Tax season is in full swing and the workload at CPA offices is on the rise as the big day on the tax calendar looms closer. But for small business owners, tax prep and meeting deadlines is a year-round endeavor.
We’ll walk through the most important business tax deadlines and separate them into 2 categories: the “one-offs” that you do once a year, and those pesky items that keep recurring on a monthly or quarterly basis.
By February 1st, the W-2 and 1099 forms for all your employees and contractors need to be in the mail. February 1 is also a deadline for 1099-B forms that deal with the sales of stock, bonds or mutual funds in a brokerage account.
While your business is probably not the one responsible for mailing those out, there’s a good chance you might be on the receiving end of either the 1099-B or a 1099-S that covers real estate transactions.
Those same W-2 and 1099 forms you sent to your employees a month ago must be submitted to the IRS by this date.
If you’re an LLC, an S Corp, C Corp or other kind of corporation, March 15th is the deadline to get your corporate tax return filed. Note that you can request an extension on this and push the deadline out to as late as September 15th.
April 15 May 17 (extended by the IRS)
How do you handle paying yourself?
If your business structure pays you as an individual, you still have a normal 1040 return to file like everyone else.

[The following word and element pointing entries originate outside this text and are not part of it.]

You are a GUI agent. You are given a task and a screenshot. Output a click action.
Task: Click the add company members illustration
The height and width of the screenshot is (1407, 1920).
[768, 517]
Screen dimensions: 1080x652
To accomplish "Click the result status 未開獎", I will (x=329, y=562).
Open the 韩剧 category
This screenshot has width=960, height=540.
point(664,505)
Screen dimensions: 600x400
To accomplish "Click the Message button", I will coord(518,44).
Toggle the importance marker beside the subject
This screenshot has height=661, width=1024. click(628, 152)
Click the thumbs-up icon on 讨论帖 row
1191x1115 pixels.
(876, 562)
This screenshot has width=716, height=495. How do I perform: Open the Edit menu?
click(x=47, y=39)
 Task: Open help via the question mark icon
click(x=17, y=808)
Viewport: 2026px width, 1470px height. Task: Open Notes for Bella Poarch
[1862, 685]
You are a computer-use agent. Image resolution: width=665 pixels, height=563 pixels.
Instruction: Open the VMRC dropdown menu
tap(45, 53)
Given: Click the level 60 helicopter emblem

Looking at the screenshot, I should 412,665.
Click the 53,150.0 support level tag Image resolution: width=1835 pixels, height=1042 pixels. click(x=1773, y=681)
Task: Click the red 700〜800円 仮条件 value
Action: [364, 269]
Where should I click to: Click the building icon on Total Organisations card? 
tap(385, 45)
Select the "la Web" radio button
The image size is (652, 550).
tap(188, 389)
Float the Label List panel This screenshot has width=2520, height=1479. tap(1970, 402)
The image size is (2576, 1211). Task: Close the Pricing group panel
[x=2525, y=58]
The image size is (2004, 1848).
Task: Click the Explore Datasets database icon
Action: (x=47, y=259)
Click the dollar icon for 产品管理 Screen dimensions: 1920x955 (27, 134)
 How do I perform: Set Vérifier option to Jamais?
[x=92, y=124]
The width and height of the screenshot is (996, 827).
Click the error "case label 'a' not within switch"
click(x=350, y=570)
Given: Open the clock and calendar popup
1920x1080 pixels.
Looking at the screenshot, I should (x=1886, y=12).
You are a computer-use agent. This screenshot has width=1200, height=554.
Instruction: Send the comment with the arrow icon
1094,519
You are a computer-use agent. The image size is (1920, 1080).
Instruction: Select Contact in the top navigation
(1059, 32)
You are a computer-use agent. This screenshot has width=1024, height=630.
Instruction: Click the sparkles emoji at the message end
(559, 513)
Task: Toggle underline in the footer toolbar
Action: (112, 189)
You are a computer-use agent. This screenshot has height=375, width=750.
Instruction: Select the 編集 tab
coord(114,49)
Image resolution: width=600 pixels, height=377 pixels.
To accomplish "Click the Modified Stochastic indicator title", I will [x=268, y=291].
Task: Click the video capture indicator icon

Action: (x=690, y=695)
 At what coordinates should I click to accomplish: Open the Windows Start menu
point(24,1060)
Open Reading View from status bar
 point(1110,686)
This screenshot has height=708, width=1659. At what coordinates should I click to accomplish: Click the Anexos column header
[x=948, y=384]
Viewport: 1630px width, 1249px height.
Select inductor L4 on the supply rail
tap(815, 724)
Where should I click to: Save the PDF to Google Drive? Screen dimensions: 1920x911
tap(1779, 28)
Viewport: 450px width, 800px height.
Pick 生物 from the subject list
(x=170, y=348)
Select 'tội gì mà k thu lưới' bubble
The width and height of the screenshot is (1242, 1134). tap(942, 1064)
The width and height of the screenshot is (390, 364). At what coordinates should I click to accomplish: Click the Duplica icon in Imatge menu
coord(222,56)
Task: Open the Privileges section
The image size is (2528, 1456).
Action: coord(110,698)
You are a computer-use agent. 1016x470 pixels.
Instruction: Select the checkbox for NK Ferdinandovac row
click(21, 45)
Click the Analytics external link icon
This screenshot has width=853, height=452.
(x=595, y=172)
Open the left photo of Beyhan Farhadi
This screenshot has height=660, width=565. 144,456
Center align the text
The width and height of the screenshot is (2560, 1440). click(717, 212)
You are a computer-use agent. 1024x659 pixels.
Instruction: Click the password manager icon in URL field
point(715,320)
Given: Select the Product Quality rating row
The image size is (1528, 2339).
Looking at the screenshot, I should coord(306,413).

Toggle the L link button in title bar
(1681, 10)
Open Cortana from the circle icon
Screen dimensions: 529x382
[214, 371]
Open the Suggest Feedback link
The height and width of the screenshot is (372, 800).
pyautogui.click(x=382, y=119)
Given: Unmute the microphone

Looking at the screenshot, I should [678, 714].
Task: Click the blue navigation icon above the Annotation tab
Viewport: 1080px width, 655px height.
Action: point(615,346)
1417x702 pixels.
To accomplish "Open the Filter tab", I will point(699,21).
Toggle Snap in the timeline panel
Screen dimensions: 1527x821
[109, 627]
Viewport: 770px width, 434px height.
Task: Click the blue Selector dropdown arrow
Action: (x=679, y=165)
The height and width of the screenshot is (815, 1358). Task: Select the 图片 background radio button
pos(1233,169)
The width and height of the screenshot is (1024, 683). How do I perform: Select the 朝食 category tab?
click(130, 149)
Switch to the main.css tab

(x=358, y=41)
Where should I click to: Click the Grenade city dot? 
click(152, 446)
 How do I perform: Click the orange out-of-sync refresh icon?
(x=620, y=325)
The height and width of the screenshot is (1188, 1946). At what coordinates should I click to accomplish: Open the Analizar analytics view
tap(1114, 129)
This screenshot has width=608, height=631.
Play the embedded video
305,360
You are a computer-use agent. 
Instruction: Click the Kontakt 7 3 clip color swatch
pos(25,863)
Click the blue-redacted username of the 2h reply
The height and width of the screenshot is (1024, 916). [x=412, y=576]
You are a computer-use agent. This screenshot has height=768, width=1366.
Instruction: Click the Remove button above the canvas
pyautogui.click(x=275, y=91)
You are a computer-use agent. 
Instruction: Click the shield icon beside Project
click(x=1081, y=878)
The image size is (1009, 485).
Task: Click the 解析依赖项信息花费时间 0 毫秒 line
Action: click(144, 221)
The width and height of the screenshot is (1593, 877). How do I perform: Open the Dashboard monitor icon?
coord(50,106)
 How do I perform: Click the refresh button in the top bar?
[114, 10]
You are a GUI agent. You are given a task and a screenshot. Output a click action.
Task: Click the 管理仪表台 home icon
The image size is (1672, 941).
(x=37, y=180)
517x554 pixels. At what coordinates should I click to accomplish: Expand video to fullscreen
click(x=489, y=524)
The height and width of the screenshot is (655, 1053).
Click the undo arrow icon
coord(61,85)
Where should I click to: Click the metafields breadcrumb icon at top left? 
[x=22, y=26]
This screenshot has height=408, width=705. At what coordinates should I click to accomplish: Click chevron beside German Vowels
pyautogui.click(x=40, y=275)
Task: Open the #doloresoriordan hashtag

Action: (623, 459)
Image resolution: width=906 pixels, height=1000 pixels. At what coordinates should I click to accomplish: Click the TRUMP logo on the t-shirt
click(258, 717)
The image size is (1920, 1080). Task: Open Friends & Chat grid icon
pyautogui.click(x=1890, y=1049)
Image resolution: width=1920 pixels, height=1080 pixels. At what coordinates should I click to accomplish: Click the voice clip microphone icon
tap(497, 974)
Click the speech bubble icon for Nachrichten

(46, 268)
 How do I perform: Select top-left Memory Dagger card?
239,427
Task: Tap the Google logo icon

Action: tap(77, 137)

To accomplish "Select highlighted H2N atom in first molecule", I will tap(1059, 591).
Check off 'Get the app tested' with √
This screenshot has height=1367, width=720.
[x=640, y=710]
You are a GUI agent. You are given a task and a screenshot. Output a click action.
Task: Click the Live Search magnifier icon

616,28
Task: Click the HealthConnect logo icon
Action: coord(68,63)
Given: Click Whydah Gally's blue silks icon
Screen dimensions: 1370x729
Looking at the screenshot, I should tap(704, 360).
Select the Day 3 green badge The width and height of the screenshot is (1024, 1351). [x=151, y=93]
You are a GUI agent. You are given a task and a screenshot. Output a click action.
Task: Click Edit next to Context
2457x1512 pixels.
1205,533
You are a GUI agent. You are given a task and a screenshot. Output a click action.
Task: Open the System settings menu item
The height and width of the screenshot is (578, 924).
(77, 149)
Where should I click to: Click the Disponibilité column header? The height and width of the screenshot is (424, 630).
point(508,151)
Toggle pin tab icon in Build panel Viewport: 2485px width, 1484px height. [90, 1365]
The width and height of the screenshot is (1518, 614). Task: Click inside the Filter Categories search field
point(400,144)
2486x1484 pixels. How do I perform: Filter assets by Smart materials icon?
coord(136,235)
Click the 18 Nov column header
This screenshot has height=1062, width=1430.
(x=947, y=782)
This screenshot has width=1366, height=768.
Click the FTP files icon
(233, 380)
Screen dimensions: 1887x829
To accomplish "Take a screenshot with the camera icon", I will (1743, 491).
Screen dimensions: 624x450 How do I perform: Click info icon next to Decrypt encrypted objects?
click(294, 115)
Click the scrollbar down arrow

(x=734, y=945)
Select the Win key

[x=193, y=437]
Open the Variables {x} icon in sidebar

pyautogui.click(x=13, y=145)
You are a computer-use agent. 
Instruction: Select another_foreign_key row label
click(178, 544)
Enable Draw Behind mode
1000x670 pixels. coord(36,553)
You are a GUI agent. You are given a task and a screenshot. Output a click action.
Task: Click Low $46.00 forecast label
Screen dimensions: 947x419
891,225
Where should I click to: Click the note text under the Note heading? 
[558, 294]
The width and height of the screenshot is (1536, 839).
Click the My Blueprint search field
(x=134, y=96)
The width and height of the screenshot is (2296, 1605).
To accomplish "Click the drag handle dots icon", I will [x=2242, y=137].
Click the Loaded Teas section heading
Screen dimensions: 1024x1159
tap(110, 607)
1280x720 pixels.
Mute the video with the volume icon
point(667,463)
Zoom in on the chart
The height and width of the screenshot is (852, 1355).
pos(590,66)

Regardless of your structure, if you do estimated tax payments to spread out your financial burden, the first quarterly payment is due on this date.
The recurring tax deadlines
Estimated tax payments
Estimated tax payments one of the deadlines that occur throughout the year. You can look forward to doing this again on June 15, September 15 and January 15 of the following year.
The IRS Form 941 is where you can report the withholding you do for your W-2 employees for their FICA and other payroll taxes. April 30 is the first of the 4 annual deadlines here to be followed by July 30, October 29 and then January 31 of the following year.
Do you own a restaurant, a bar or any other business where your employees derive a substantial portion of their income from tips? If so, the IRS wants that reported to them. The 10th of every month is when your employees should report their tip income to you.
This is another industry-specific tax that may not apply to you. But if you’re in manufacturing, retail or trucking, you’ll owe excise taxes. Each state has different requirements for how often they should be paid. Quarterly due dates are April 30, July 30, October 29 and then the following January 31.
Running your business is hard and tax deadlines don’t make it easier. Filing your taxes on time can be a challenge, both in terms of actual cost and the time it takes to get everything together. You can manage that cost more efficiently by preparing well in advance with these deadlines.